Gli Small Traders, invece, si dimostrano più ottimisti, acquistano 6.691 contratti long, e rafforzano la loro abituale posizione Net Long, divenuta molto debole nelle precedenti settimane. I Commercial Traders, infine, come in tutti momenti topici degli ultimi anni, non fanno mancare il loro decisivo sostegno ai mercati azionari Usa, ed anche in questa occasione acquistano ben 12.776 contratti long, riducendo la loro abituale posizione di copertura Net Short a livelli davvero esigui. Le movimentazioni di quest’ultima settimana, unitamente alle considerazioni espresse sullo scenario intermarket, mi convincono che ben presto le tensioni indotte dalla interminabile saga greca saranno superate, ed i mercati azionari internazionali torneranno a prezzare i loro asset unicamente in base ai valori fondamentali ed alle prospettive di crescita dell’economia che appaiono migliori di qualche mese addietro.

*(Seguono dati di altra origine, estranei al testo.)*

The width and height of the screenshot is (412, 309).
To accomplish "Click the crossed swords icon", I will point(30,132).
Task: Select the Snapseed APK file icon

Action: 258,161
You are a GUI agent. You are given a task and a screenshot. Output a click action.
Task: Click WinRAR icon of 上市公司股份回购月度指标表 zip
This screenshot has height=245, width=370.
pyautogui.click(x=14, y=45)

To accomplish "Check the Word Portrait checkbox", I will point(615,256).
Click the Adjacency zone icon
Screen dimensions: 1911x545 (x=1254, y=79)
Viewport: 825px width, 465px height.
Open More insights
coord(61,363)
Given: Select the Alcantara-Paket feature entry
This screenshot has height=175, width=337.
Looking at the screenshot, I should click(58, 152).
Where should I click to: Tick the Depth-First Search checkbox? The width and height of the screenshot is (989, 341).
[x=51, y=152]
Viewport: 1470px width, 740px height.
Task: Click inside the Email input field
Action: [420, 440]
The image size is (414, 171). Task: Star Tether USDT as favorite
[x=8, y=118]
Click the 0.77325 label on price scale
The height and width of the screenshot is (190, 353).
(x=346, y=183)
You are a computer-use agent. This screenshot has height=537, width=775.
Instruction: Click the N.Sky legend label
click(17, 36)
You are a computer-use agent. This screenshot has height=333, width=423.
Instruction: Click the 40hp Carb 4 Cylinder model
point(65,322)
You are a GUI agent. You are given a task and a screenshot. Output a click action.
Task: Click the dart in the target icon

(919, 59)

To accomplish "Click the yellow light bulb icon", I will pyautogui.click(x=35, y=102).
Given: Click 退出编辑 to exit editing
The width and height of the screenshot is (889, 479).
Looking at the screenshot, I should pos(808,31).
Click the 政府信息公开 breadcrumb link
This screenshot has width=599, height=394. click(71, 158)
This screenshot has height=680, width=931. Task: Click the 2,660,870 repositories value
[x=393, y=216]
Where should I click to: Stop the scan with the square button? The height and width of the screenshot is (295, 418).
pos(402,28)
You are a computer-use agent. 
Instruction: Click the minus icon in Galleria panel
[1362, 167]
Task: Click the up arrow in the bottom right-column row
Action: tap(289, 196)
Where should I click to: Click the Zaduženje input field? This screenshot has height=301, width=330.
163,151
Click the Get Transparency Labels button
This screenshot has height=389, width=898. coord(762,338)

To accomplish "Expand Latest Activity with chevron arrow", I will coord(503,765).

Prospettive, pertanto, molto meno malvagie di quanto appaiono, che cercherò di tradare con il mio originale trading system che, come ormai ben sapete, si propone di valorizzare l’effetto “LONG TERM MOMENTUM“, individuato nelle pregevoli ricerche condotte dai professori Jegadeesh e Titman, ed i cui presupposti scientifici sono illustrati nel mio sito http://longtermmomentum.wordpress.com/. Dopo quest’ultima terribile settimana borsistica, il mio portafoglio “ Azioni Italia – LTM “, registra una tenuta davvero sorprendente, registrando una performance annua ancora pari al + 22,13 %, di gran lunga superiore a quella conseguita dal nostro benchmark nazionale, rappresentato dal Ftse All Share, pari nel contempo al + 14,7 %. Una sovra- performance di ben 7,43 punti percentuali, che ci conferma della bontà del nostro approccio operativo. In attesa della soluzione del problema ellenico, questa settimana assumo tatticamente un atteggiamento più prudente e riduco la componente long del mio portafoglio al 70 % . Per ricevere maggiori informazioni sul mio trading system e sulla composizione del portafoglio “ Azioni Italia – LTM “ gli eventuali interessati possono, se lo desiderano, consultare direttamente il mio sito.

Vi ringrazio per la vostra stima e fiducia, ed auguro a TUTTI gli amici di Intermarketandmore buon trading.